4 cups milk
¾ cup sugar
¼ cup cornstarch
1 ½ Tablespoons instant espresso powder
2 ½ Tablespoons unsweetened cocoa powder
1/8 teaspoon ground cinnamon
1/8 teaspoon table salt
9 ounces good quality bittersweet chocolate (70% cacao), chopped
1 ½ Tablespoons vanilla extract
White Chocolate Whipped Cream
1 cup heavy cream
4 ounces good quality white chocolate
In a large saucepan whisk together
until blended, milk, sugar, cornstarch, unsweetened cocoa, instant
espresso powder, ground cinnamon and table salt.

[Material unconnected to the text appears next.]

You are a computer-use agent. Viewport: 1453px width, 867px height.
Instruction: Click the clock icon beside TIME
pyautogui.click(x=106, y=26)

Bring to a boil over
medium-high heat, stirring constantly with a whisk.
Boil 1 minute, continuing to whisk until thickened. Remove from heat.
Add dark chocolate and vanilla extract. Stir until chocolate is melted and the pudding is smooth.
Pour into fourteen 2- ounce espresso cups. Cover with plastic wrap and refrigerate until firm, at least 2 hours.
For the whipped cream: In a medium sized saucepan, simmer 1 cup heavy cream over medium heat. Pour the hot cream over 4-ounces of chopped, good quality, white chocolate; stir until smooth. Cover and refrigerate until completely cold. This can be made up to one day ahead.